The anchor at the bottom center was, logically, man’s best friend. (Though the image reminded me of an awful AI interpretation when I asked it a few years ago to make a picture of a dog licking a girl’s face) It made perfect sense to me that dogs would hold up the whole world, and delighted me that the artist had tucked the squirrels in between them.

An added layer of whimsy was revealed with the surprising discovery that the squirrel pieces fit into the dogs’ bodies; just one of the many layers of whimsical delights in this puzzle. Strategy also included matching speckles all around.

And one final twist was that I knew in advance that a piece was missing.
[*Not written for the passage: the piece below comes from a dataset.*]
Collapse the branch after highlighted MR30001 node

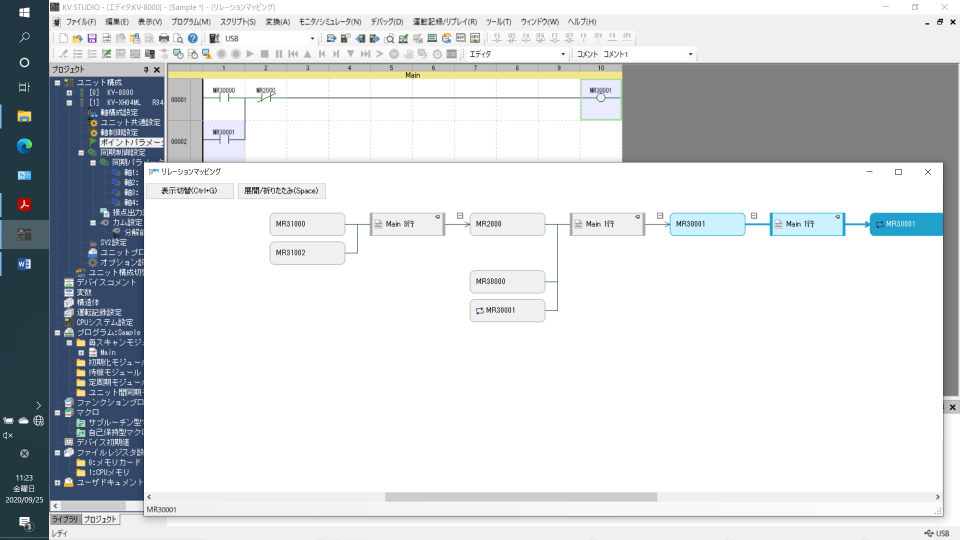754,215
A second piece in the bottom edge had been damaged beyond use prior to the puzzle’s arrival from the Florida branch of our puzzle club lending library, so I ceremoniously threw that one in the woodstove. But the missing piece… I had no idea which one that was. This actually loosened my attachment to finding and placing specific pieces, and kept me working on multiple sections and moving on more quickly rather than hunting, hunting, for the next piece in any one segment. So, you know, more like most people do puzzles. It was kind of liberating, but nothing I’m likely to get used to.

Doing this animal puzzle over Christmas was fun and relaxing. The wheels of justice were slowly grinding nationally in a hopeful direction with the Epstein files revelations and the unconstitutional National Guard mobilizations decision, when I started the New Years puzzle. My health seemed to be gradually improving. Despite the freaky climate signs, I was feeling pretty calm. I called my representatives on Friday to give them another piece of my mind about the illegal assaults on Venezuelan boats and the dock attack. Action is the antidote to anxiety.

But then I woke up yesterday. Not only to news of an unconstitutional war on Venezuela, exactly the concern I had expressed to congressman Un-Hurd and my beleaguered senators the day before. But to find a frog wide awake sitting on top of the pond. Which is unheard of in deep winter here. Absolutely apocalyptic.

With the (one, long ago) snow completely melted in the garden I ventured in to see more shocking evidence: carrot tops emerging, snapdragons that never died back, a bed of tiny lettuces, and a cluster of blooming violas. This is April weather.

So, just what we need. Another oil war. War does nobody any good except for the oil barons. Think of all the profits they make on the fuel for the machines of war alone! And now, they’ll get even greater profits as they steal all the oil from under Venezuela. Not only will many humans in Venezuela and in the US suffer from this illegal war, any war exerts devastating effects on the natural world, on all living beings in its path. And any further extraction and use of fossil fuels violates every law of climate science and common sense. With the evidence of staggering climate collapse all around us, the charlatans who run this government exemplify the three poisons of greed, hatred, and delusion in their pursuit of reckless, lawless distraction from the noose of dawning sanity slowly closing in on them.

I’m grateful to have sane, compassionate, smart, and wise people in my life to tether me to the basic goodness supposed to exist at the core of each of us. (That exploration is ongoing.) One of those is Ted Leach, who posts a short daily insight which always includes interesting source links, like the interview with Venezuelan journalist Quico Toro I link to above about charlatans; and these two articles by Toro offering an inside perspective, one from December 12 in which he essentially predicts this attack but misses the motivation, and another from yesterday in which he evaluates the likely outcome. Thanks, Ted!

Oh well. One silver lining to climate chaos is that it revealed my missing garden knife before it totally disintegrated under the snow. And you see, that all about me perspective is why we’re in this shitstorm in the first place. There’s not much I can do about other people’s poisons, but I can dedicate myself to the practice of trying to root out my own greed, hatred and delusion, gradually replacing them with loving kindness, compassion, and wisdom, so that the ripples my life makes in this big pond are more beneficial than harmful to all beings.